The two were also assigned to the bureau’s investigation into Hillary Clinton’s use of a private email server and handling of classified information, a case that was nicknamed “Midyear Exam” or “MYE” inside the bureau. Page resigned from her post as FBI counsel in May 2018, and Strzok was fired from his post in August 2018.
Former FBI Deputy Director Andrew McCabe also played a key role in legitimizing the Steele dossier.
The 2017 Intelligence Community Assessment (ICA) on Russian election interference revealed that the Steele dossier had, at the time, only “limited corroboration.” CIA officials at the time argued the dossier should not be included in the assessment, casting it as simply “internet rumor.”
But McCabe said he wanted to include it in the ICA for Obama. McCabe told the DOJ’s inspector general’s office he believed the Steele reporting needed to be included in that ICA because “President Obama had requested ‘everything you have relevant to this topic of Russian influence.’”
McCabe argued that including it as an appendix was simply “tacking it on” in a way that “would minimize” the information and prevent it from being properly considered – despite Comey’s assertion that Steele’s reporting was “not ripe enough, mature enough, to be a finished intelligence product.”
Ultimately, “the FBI’s view did not prevail,” and the final ICA report included Steele’s reporting only as a short summary in an appendix.
McCabe testified before the House Intelligence Committee in 2017 and admitted that the FBI had “not been able to prove the accuracy of all the information.”
“You don’t know if it’s true or not?” a House investigator asked, to which McCabe replied, “That’s correct.”
Top Obama administration officials repeatedly and publicly pushed the Trump-Russia collusion narrative but ultimately admitted in testimony before the House Intelligence Committee that they knew of no “empirical evidence” of a conspiracy between the Trump campaign and Russia.
Top Obama officials were questioned over whether they had or had not seen evidence of collusion, coordination or conspiracy – the issue that launched the FBI’s initial “Crossfire Hurricane” probe and later Special Counsel Robert Mueller’s investigation.
“I never saw any direct empirical evidence that the Trump campaign or someone in it was plotting/conspiring with the Russians to meddle with the election,” former Director of National Intelligence James Clapper testified in 2017. “That’s not to say that there weren’t concerns about the evidence we were seeing, anecdotal evidence. … But I do not recall any instance where I had direct evidence.”
Former U.S. Ambassador to the United Nations Samantha Power was asked about the same issue.

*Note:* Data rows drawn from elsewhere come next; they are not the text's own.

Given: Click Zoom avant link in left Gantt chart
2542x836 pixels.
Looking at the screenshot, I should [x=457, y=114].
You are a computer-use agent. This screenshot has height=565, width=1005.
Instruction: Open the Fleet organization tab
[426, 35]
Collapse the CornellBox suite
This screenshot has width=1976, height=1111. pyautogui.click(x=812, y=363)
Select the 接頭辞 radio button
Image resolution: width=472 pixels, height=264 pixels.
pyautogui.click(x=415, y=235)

Power replied, “I am not in possession of anything – I am not in possession and didn’t read or absorb information that came from out of the intelligence community.”
“I don’t recall intelligence that I would consider evidence to that effect that I saw … conspiracy prior to my departure,” Obama National Security Advisor Susan Rice testified.
Former Attorney General Loretta Lynch also said that she did “not recall that being briefed up to me.”
“I can’t say that it existed or not,” Lynch said, referring to evidence of collusion, conspiracy or coordination.